Element and text position data
++++++++++

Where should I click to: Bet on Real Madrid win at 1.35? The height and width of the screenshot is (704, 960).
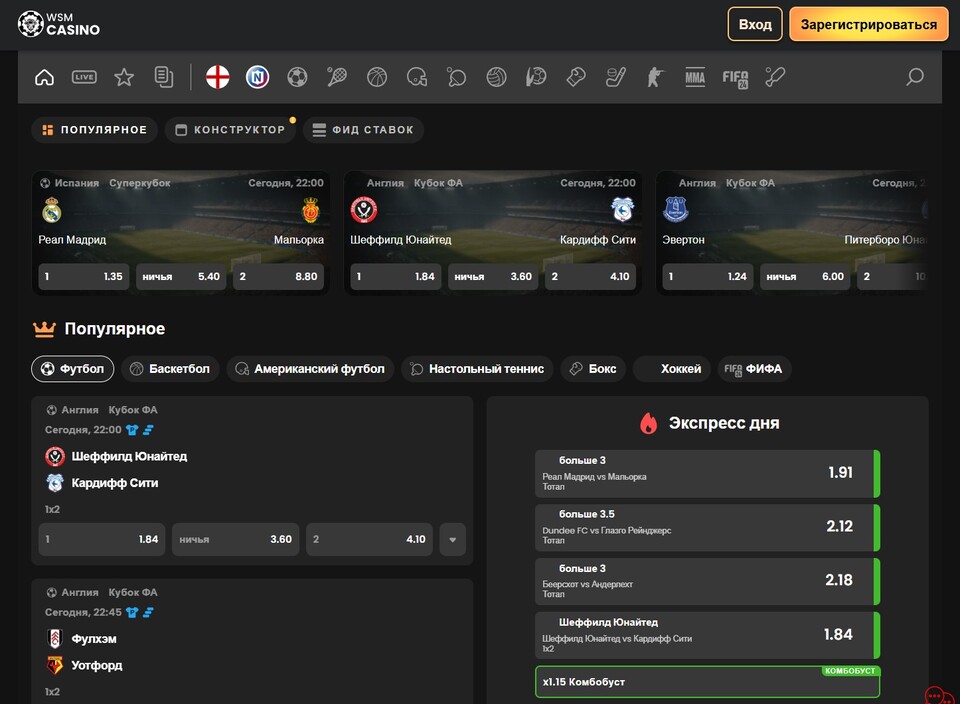84,277
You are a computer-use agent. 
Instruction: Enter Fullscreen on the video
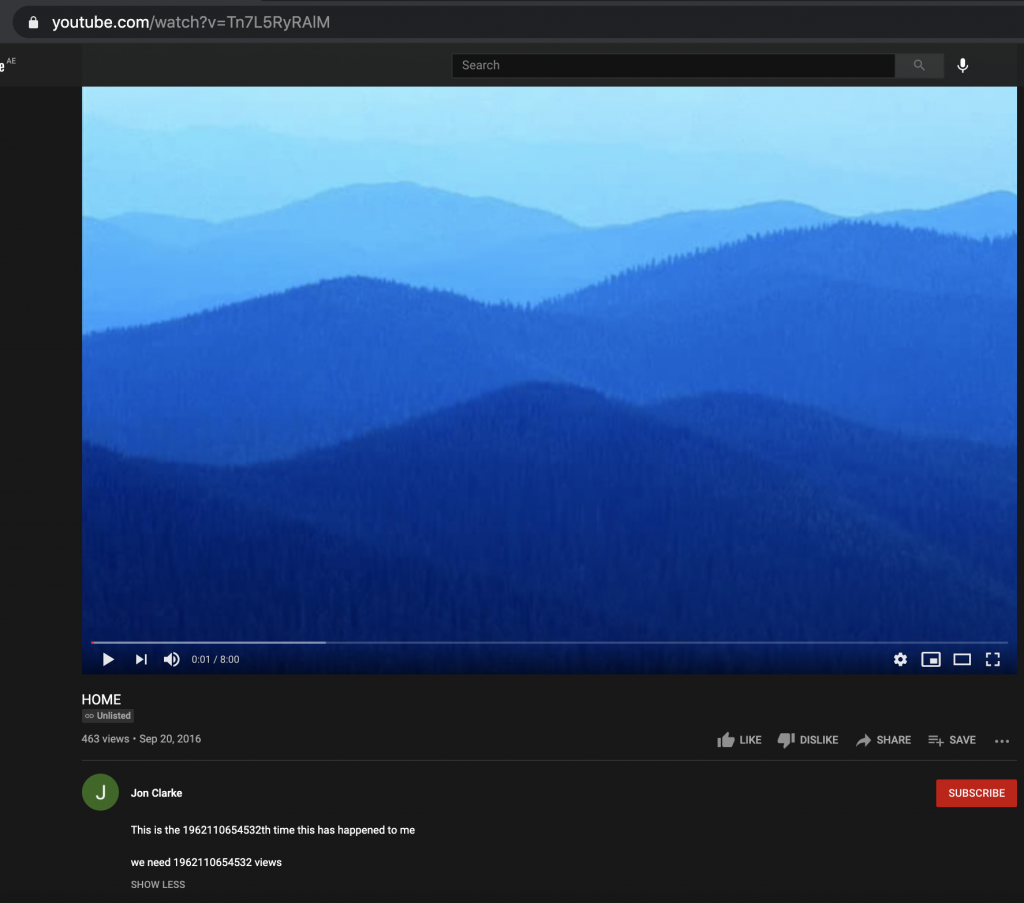point(992,659)
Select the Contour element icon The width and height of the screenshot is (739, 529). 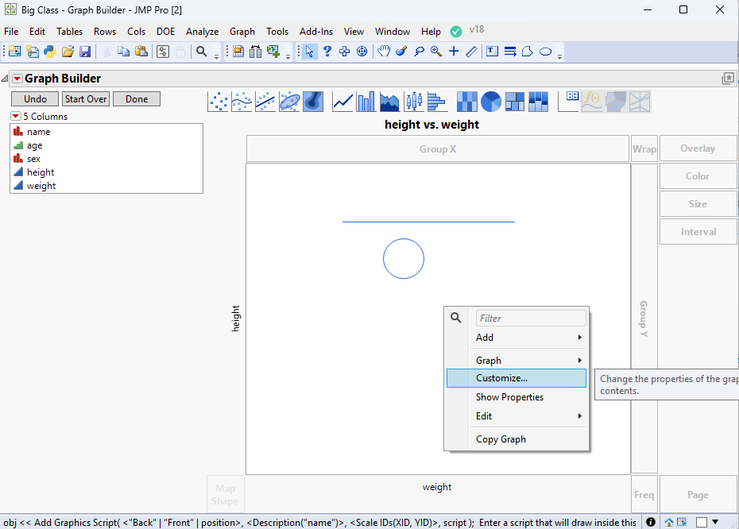coord(313,102)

++++++++++

*GIVEN PROBLEM*: Reproduce the records word for word, from their first line through the line that contains "point(992,659)", and leave out the pictures.

*SOLUTION TO THIS TASK*:
Where should I click to: Bet on Real Madrid win at 1.35? The height and width of the screenshot is (704, 960).
84,277
You are a computer-use agent. 
Instruction: Enter Fullscreen on the video
point(992,659)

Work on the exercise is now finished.